1. The first letter of the class name must be capitalized, such as Image,support.

2. Attribute names need to be meaningful nouns, first letter lowercase, for example oimage.width.

3. Method name needs to be meaningful verb [+ noun], first letter lowercase, e.g. support.getwidth

4. If you do not want to be called by another method, you need to precede the property or method name with "_", for example Oimage._language

5. If you do not want the quilt class to be called, you need to add "_" before the property or method name, for example Oimage.__fire ()

The following points need to be specifically stated here:

1. The definition of a method is not defined by an anonymous function, but is concentrated within the class definition. The advantage of this is that the class's attribute method definitions are listed at the beginning, so that the corresponding properties and methods can be viewed through the source code.

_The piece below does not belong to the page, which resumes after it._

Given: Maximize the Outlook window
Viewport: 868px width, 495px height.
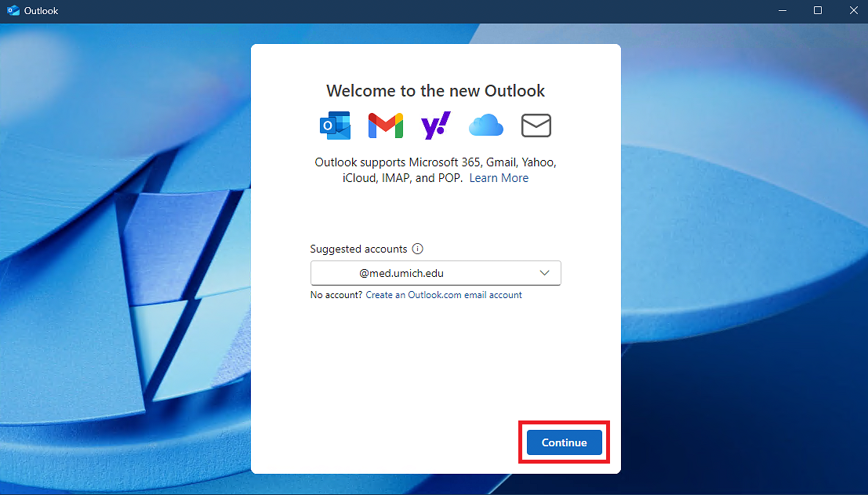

2. In the class/instance method, use local variables instead of this. This is not a good thing, accidentally will be dizzy. The use of local variables can avoid such problems as much as possible, and can be more effective when compression is confused.

3. In the actual development process, each class definition is a single JS implementation.

In addition to the class definition, closures do not implement any other logic. Using closures can constrain many variables in the closure scope, and can be better in compression obfuscation.